Calligaris diz que semelhanças com protagonista dão credibilidade a "Psi"
Carlo Antonini, o psicoterapeuta criado pelo psicanalista Contardo Calligaris, retorna às telas da HBO neste domingo (4), quando estreia a segunda temporada da série “Psi”. E comparações entre o criador e seu personagem, que apareceu pela primeira vez no livro “O Conto do Amor”, são quase inevitáveis – principalmente ao se ver o cabelo grisalho e encaracolado adotado pelo ator Emílio de Mello para a série.
“É o que todo mundo diz”, brinca Calligaris em entrevista ao UOL durante uma visita da reportagem ao set de filmagens da série. “Eu acho divertido. Até porque as pessoas vem uma certa semelhança física que eu não vejo. Durante os quatro meses de gravação teve o meu aniversário e o dele, então cada um ofereceu ao outro um bolo com duas fotografias bastante ridículas”.
Semelhanças físicas ou não à parte, o autor vê muito de si no Carlo interpretado por Emílio. “Acho que Emilio realmente encarnou uma personagem que tem vários lados parecidos comigo – não sei se é comigo ou com qualquer um que realmente tenha um tipo de experiência clínica, que seja um cara que não tem muitas emoções, que dificilmente acha surpreendente qualquer coisa que seja, que tem um olhar para o mundo que não é, mas poderia facilmente ser cínico. É quase um olhar de compaixão e empatia, mas ao mesmo tempo sem sentimentalismo.”

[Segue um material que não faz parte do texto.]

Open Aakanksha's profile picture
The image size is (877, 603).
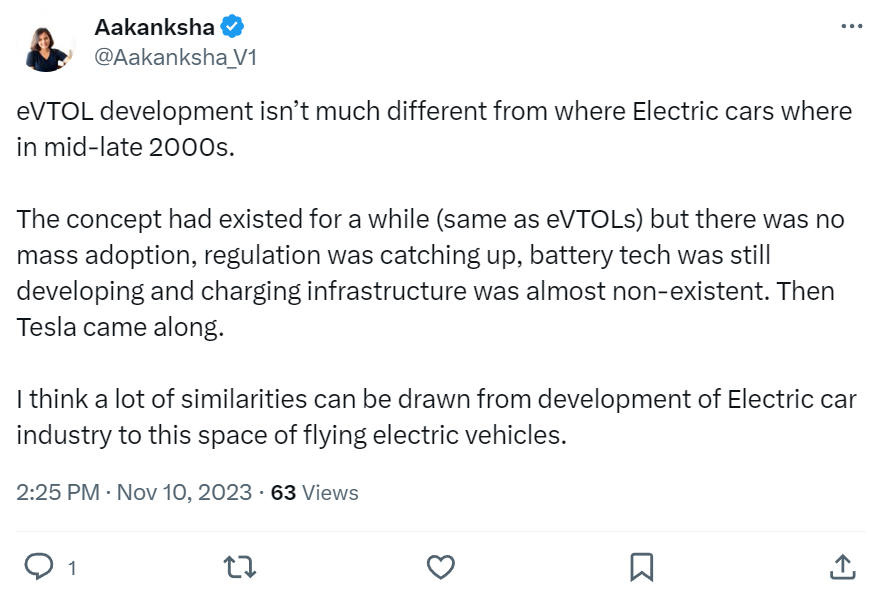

E a credibilidade da história só tem a ganhar com as similaridades entre criador e criatura, acredita o psicanalista, que é diretor-geral e corroteirista da série. “Isso eu acho, francamente, ótimo. Até porque na construção de uma narrativa, se você reconhece um certo parentesco com o protagonista é uma facilidade, porque você pode imaginar facilmente como vão ser as reações. Mas é caso de um número enorme das grandes narrativas. Será que existe um romance de Philip Roth em que ele não seja o protagonista? Se ele tem câncer de próstata, você pode saber no romance. Acho que isso foi e continua sendo útil. Dá até uma certa credibilidade inclusive, às reações do Emílio.”
Mas não são apenas as suas características que Calligaris emprestou ao personagem principal. Os casos vivenciados pelo autor ao longo de 38 anos de profissão em cidades como Nova York, Paris e São Paulo inspiraram vários com que Carlo lida nesta temporada -e isso se aplica até ao episódio que traz cenas de exorcismo. “A ideia de que alguém que enlouquece seja endemoniado é uma das ideias mais velhas, mais antigas e mais enraizadas na cabeça das pessoas. A ideia que alguém seja possuído é realmente uma descrição do doença mental tradicional. Para mim, pensar em alguém como possuído pelo demônio, realmente é o dia a dia. E as pessoas não sabem quando não estudam a psicanálise, mas vários grandes psicanalistas, quando me formei, eram padres. Um dos meus melhores amigos era um dominicano vitorino”.
Violência e desejo
Na segunda temporada, o tema central da temporada é a violência em suas várias formas. O primeiro episódio já deixa isso claro ao trazer como principal paciente de Carlo uma mulher que é repetidamente agredida pelo marido e vai parar no abrigo para vítimas de violência doméstica com o qual Carlo e sua colega Valentina (Claudia Ohana) se envolvem.
“No fundo, o primeiro motivo é que a gente queria subir o tom da dramaticidade, e a violência é um excelente meio de fazer isso”, explica Calligaris. “E nos interessava mesmo mostrar a violência como uma parte do cotidiano de todos, ou uma potencialidade do cotidiano. Mas temporada acabou sendo menos violenta do que em seu design. Ela acabava com Carlo matando alguém”.
Ao invés de um assassinato, porém, Carlo deve acabar a segunda temporada tendo de lidar com a solidão. “O tema central do décimo episódio é o custo do desejo. Parece ser a queixa tradicional das pessoas, que elas não sabem o que desejam e não estão dispostas a pagar o preço de seu desejo, e esse preço geralmente é alto, incômodo. Um dos primeiros preços do desejo em geral é a solidão, e isso acaba sendo a conclusão dessa temporada”.
Tendo estreado na TV com “Psi”, o psicanalista vê uma evolução dos trabalhos em relação à primeira temporada. “A segunda temporada é filmada de uma maneira muito mais interessante. Acho que a escrita é melhor também. Claro, você vai evoluindo e aprendendo, mas também porque tem muito mais cinema e muito menos fala, o que é surpreendente em uma serie que é a história de um psicanalista”, diz ele, que escreveu nove versões do roteiro com Thiago Dottori e os revisava sempre nos dias anteriores às gravações.